Start of ENTRIES PROVIDED

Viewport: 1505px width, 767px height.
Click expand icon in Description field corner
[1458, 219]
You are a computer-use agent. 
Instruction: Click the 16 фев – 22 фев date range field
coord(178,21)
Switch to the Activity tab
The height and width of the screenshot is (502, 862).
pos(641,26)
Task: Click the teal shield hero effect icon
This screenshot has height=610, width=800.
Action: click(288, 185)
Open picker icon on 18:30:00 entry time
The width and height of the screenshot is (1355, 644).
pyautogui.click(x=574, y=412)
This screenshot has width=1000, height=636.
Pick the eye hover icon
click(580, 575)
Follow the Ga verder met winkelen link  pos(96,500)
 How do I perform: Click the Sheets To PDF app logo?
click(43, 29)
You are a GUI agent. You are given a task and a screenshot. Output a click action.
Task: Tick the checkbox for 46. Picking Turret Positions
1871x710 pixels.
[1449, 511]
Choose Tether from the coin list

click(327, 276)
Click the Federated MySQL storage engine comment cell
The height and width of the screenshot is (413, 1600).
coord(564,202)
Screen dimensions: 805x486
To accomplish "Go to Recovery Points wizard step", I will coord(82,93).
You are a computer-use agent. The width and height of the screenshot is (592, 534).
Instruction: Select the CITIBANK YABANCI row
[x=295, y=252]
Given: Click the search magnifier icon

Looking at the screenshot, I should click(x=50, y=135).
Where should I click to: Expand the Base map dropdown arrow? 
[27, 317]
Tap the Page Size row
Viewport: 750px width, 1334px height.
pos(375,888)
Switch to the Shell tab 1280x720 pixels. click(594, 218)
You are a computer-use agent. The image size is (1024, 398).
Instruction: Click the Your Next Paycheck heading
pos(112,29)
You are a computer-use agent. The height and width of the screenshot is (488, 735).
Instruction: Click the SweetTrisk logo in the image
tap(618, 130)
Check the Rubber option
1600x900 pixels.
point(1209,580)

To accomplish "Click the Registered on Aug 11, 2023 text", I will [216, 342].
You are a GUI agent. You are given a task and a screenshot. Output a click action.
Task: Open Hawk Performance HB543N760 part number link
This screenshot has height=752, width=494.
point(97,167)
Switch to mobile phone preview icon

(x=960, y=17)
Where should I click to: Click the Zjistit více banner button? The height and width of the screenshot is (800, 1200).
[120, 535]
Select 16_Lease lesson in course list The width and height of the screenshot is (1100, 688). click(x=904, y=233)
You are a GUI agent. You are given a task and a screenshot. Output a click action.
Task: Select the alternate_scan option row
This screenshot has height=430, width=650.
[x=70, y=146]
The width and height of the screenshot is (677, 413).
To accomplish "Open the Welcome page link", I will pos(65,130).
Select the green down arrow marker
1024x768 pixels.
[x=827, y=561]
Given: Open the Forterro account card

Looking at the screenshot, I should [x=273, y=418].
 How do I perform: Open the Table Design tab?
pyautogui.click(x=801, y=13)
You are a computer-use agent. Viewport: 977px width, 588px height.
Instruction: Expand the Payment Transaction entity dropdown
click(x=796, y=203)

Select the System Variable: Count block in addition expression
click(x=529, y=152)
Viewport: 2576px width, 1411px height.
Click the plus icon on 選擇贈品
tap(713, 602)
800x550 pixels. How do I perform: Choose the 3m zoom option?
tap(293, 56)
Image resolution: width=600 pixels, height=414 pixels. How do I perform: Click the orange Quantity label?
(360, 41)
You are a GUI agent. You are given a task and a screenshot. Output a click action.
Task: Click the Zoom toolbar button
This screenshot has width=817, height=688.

End of ENTRIES PROVIDED

*TASK PROMPT*. When the word "link" shows up in a line of the entries, pull that line out.

*TASK ANSWER*.
Follow the Ga verder met winkelen link  pos(96,500)
Task: Open Hawk Performance HB543N760 part number link
To accomplish "Open the Welcome page link", I will pos(65,130).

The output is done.